En trois parties (" La nébuleuse des menaces ", " représentations et ressentis ", " les parades défensives ") et douze chapitres d'une très grande clarté, le lecteur est conduit du contexte à démêler, vers l'analyse des composantes sociologiques, psycho-pychiatriques et psychosociales vécues par les acteurs. Il est ensuite invité découvrir l'appréhension de stratégies où, aujourd'hui, culturellement, la défense prévaut sur l'attaque. Ces stratégies reposent sur l'intention qu'ont les populations, de résister aux risques - réels ou supposés et plus ou moins nets-, qu'elles envisagent au gré de leurs opinions et en dépit de la prise en considération de données plus objectives.
L'accès à ces dernières est certes souvent réservé à des experts, mais il ne semble pas que ce soit là ce qui constitue l'obstacle le plus difficile à surmonter dans les représentations et attitudes communes. Les difficultés semblent plutôt liées à l'indécision partielle inhérente à toute démarche heuristique et à l'incertain qui accompagne tout travail scientifique authentiquement empreint du souci de ne pas faire l'économie de la complexité. Dans de telles conditions, comment ne pas s'enfermer dans la doxa avec ses désirs de réponses liant pureté des savoirs, obligations de résultats, risques " zéro ", transparence " absolue " ? Tout cela est propice à la " juridiciarisation ", afin de satisfaire aux pulsions de l'hétéro-attribution et au mythe du bouc émissaire. Principes de précaution défensifs compensant une inertie fataliste ? Paradoxe du berger qui fait demander aux divers organismes experts d'alerter sur tout et à tout bout de champ, pour prémunir le citoyen et/ou exorciser les risques, en demandant que l'on crie souvent " au loup " pour s'habituer aux craintes ?
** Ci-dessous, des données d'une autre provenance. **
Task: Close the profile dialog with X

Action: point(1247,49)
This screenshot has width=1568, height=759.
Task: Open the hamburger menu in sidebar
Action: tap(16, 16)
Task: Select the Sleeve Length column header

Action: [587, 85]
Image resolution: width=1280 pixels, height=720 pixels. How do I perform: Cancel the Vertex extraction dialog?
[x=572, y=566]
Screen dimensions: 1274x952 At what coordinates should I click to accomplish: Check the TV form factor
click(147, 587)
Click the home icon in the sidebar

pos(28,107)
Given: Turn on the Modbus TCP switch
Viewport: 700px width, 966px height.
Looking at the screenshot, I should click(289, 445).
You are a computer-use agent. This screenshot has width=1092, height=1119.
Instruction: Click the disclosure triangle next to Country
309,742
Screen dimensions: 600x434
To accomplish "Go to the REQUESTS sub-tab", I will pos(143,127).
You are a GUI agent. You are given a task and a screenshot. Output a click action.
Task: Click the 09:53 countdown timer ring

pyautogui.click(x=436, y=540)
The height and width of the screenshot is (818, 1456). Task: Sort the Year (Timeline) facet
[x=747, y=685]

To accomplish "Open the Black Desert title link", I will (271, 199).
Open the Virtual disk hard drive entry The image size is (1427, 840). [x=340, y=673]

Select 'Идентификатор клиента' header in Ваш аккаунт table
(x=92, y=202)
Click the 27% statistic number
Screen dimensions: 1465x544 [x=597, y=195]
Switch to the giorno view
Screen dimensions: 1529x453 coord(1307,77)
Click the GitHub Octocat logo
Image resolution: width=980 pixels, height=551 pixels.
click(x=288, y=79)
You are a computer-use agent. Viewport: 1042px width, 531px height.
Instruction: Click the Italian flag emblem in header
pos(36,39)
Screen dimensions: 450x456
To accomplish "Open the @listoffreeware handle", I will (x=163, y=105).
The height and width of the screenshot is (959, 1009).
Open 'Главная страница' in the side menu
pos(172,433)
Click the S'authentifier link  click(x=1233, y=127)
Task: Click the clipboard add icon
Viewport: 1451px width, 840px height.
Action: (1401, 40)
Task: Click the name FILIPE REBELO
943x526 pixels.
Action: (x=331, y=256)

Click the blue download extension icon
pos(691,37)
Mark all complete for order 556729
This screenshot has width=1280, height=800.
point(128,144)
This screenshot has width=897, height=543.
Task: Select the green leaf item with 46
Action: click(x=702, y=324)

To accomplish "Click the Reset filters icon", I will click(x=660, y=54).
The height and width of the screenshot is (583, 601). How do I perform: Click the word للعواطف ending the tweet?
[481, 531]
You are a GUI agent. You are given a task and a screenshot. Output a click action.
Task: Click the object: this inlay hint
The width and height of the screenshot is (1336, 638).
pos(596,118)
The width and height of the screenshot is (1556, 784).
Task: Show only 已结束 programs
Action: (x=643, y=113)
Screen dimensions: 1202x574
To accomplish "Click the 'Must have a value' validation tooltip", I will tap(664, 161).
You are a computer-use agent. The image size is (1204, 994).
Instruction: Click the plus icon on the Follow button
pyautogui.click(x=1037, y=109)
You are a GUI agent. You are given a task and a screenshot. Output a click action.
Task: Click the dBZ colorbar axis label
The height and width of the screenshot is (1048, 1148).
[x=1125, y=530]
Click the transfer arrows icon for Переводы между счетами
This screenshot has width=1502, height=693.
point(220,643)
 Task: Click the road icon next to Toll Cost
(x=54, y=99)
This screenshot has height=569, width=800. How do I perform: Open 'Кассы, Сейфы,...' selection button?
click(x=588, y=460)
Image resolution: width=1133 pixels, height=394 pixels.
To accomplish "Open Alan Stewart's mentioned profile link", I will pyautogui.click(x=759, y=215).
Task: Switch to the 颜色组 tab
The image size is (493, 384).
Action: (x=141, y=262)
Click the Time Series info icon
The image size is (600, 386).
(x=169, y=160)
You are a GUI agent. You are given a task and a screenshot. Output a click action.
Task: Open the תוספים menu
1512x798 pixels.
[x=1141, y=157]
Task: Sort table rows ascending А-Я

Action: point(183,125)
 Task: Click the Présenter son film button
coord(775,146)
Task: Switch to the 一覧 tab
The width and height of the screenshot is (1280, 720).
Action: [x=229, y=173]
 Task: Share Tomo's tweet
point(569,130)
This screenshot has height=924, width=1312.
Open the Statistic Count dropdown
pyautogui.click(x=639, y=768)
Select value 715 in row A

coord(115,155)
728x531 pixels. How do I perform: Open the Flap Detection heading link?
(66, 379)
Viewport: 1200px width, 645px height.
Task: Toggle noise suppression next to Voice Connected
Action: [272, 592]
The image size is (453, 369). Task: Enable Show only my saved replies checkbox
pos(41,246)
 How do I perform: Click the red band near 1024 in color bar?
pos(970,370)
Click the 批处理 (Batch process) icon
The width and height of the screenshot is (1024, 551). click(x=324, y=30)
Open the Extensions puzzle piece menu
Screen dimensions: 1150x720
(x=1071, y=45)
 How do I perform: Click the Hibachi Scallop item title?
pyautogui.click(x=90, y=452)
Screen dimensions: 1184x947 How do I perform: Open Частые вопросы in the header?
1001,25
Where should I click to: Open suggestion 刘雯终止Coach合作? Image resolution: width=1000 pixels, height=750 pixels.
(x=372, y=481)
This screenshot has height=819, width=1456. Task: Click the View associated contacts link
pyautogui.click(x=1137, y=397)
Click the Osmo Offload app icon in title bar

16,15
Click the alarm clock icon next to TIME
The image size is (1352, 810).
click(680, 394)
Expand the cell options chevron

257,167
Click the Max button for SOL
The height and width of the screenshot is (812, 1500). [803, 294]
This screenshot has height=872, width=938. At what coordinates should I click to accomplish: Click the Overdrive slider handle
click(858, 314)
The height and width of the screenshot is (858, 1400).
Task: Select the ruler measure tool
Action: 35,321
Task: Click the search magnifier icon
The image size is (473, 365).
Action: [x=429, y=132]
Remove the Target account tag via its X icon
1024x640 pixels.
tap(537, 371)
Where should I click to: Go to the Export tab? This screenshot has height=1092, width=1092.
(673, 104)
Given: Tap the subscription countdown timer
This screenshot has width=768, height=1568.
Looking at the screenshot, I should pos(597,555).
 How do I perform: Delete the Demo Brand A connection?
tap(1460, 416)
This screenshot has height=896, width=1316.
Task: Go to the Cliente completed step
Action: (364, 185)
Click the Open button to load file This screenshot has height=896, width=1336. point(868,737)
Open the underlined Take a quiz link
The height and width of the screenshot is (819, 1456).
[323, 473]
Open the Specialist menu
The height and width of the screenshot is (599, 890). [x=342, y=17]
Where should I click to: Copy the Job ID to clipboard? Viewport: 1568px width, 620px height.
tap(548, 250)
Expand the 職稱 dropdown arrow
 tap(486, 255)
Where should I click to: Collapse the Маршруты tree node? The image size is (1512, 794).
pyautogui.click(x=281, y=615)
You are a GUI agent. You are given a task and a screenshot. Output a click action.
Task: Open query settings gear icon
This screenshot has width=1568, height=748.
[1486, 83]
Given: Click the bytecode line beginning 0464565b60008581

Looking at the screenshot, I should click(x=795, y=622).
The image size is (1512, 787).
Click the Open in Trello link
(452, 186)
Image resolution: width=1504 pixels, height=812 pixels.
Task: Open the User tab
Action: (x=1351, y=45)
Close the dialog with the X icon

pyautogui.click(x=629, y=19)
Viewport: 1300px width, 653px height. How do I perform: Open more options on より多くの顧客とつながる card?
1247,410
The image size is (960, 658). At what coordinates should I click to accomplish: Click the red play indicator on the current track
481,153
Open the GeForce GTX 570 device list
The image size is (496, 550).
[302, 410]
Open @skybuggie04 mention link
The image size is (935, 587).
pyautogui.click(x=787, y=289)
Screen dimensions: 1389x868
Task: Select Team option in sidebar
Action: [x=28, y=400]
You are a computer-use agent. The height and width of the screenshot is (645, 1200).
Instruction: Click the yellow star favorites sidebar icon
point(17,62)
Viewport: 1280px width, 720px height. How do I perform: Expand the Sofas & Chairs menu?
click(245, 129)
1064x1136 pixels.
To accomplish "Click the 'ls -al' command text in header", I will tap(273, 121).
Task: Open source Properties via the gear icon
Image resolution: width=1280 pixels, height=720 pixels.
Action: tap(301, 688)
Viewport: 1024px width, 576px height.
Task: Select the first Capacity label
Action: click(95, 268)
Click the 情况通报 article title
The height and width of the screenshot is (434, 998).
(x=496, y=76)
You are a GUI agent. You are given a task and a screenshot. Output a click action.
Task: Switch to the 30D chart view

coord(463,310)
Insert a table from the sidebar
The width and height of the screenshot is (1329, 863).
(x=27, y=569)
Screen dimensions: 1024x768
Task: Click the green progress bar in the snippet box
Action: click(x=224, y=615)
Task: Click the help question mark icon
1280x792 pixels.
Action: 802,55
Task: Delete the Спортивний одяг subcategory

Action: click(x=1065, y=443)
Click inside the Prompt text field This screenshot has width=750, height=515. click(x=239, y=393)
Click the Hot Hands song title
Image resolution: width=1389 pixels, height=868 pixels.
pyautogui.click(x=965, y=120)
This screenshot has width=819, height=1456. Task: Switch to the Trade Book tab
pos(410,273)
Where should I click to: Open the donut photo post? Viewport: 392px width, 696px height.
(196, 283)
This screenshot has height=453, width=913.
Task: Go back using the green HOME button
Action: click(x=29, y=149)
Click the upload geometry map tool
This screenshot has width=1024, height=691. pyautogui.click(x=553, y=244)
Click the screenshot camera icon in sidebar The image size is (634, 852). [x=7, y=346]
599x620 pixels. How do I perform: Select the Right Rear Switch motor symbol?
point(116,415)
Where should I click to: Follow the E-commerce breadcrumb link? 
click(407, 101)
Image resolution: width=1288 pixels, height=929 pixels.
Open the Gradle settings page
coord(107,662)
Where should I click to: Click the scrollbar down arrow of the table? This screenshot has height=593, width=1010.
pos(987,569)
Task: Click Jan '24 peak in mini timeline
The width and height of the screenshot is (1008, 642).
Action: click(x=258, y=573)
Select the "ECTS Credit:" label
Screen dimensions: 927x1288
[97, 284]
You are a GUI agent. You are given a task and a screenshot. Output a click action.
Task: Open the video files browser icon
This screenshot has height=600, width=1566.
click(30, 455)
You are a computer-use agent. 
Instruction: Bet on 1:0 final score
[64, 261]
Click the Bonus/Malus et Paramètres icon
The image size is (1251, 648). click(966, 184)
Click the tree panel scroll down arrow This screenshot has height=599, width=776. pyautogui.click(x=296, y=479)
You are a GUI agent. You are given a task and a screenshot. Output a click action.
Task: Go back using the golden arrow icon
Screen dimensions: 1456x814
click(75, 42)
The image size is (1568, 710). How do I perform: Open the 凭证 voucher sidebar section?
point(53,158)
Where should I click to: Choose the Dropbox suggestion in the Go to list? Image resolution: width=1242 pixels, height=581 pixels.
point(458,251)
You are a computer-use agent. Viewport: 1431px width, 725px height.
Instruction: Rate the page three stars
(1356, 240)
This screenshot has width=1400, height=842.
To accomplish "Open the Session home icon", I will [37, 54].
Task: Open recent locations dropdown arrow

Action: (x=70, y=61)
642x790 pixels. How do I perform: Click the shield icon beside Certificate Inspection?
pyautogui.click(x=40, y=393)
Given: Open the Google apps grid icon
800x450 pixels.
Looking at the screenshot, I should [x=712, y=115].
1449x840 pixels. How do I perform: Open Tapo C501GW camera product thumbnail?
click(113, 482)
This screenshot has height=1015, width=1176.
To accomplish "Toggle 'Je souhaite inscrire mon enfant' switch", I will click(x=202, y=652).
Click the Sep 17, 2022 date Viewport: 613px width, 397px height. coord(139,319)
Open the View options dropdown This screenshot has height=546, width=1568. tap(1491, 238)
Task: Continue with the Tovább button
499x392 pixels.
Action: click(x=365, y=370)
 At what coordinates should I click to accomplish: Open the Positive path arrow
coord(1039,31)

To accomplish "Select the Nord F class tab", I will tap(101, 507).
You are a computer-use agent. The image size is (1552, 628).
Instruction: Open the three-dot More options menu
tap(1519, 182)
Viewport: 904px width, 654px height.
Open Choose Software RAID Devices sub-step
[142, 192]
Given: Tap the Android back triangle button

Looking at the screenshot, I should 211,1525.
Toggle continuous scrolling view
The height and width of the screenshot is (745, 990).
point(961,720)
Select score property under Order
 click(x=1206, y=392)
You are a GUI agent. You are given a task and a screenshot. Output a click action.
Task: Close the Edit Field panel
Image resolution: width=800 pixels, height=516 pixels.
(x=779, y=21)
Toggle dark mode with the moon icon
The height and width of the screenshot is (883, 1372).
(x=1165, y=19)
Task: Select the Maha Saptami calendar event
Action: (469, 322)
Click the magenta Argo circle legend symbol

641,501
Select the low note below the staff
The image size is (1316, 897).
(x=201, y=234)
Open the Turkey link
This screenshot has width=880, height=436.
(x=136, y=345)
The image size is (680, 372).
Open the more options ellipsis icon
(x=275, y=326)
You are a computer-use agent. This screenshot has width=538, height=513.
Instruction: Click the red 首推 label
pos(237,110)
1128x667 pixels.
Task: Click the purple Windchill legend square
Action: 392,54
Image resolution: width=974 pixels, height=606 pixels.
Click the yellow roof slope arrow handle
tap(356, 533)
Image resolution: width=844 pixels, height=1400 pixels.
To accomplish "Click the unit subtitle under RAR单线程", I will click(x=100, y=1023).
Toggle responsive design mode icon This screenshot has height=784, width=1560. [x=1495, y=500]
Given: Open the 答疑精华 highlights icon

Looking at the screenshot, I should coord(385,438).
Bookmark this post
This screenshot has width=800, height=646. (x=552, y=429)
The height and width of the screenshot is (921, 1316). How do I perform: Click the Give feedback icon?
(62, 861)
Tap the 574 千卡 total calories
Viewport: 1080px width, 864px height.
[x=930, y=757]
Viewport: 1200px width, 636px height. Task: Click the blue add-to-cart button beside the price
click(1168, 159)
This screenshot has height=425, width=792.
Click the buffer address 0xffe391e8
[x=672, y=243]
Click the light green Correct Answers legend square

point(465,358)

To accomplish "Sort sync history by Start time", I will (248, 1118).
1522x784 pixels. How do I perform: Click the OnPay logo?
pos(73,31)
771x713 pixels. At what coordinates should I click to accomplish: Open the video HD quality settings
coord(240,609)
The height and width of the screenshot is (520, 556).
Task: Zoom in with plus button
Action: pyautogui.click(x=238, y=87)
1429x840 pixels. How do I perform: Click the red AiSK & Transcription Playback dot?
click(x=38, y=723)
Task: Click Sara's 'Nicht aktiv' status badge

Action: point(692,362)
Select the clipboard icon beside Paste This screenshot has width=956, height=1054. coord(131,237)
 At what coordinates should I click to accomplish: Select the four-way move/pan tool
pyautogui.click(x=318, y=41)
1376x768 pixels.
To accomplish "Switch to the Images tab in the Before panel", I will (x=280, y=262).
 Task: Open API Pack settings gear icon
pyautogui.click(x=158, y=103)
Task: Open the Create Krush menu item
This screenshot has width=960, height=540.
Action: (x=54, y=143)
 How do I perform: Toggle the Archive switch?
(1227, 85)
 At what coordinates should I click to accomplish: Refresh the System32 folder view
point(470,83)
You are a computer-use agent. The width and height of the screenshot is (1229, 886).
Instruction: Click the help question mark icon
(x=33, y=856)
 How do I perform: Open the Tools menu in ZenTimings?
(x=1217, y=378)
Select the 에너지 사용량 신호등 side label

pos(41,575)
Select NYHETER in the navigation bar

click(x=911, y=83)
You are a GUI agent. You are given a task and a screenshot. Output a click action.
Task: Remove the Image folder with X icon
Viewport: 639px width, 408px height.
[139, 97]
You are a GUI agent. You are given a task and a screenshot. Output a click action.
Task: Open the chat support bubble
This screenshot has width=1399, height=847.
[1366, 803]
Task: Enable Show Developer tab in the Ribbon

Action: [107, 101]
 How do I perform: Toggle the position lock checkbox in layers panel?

L'ouvrage de MM suscite ces interrogations, comme il conduit l'auteur à multiplier les questions pour inviter les lecteur à subsumer la complexité du propos(2) développé ici.
Une autre interrogation demeure cependant chez le lecteur ; elle a trait à l'appel qui est souvent fait à l'idée de progrès(3). Au vu des contre-épreuves et contre-productions que M.M. expose abondamment, le lecteur ne peut que se demander si cette référence fréquente n'aurait pas surtout à voir avec une concession faite à un positivisme scientiste et causaliste très comtien. Cela véhiculerait une utopie au moins " discourue " - si ce n'est parfois rêvée d'être " pratiquée " ( ?)-, par les classes cultivées dont chaque citoyen aspire aux retombées. Face aux insuffisances de ces dernières, un esprit humaniste ne peut-il pas également convenir que le sujet puisse s'armer de " résilience "(4) grâce à la reconnaissance un peu lucide de la pertinence opératoire de ce processus, quand, dans sa complexité, l'adaptation est reconnue comme prenant en compte la dignité et l'intégrité stratégique de chaque homme qui demeure irréductible aux seuls paramètres de la culture et de l'environnement larges ou étroits ?


1 - La menace est vue ici comme une action d'intimidation, de contrainte, d'interdiction ou d'obligation (pensons au terrorisme), alors que la peur renvoie plutôt à une mise en garde, à un " effet Cassandre ", comme c'est le cas quand on craint pour le devenir de l'environnement, des espèces vivantes, ou pour l'humanité (cf., p.57).
2 - Cf., par exemple p.166.
3 - Cf., par exemple, pp. 16, 39, 51, ...,144, 145.
4 - L'auteur, la définit, après Patterson, comme " la capacité à faire face à l'adversité " (p.52).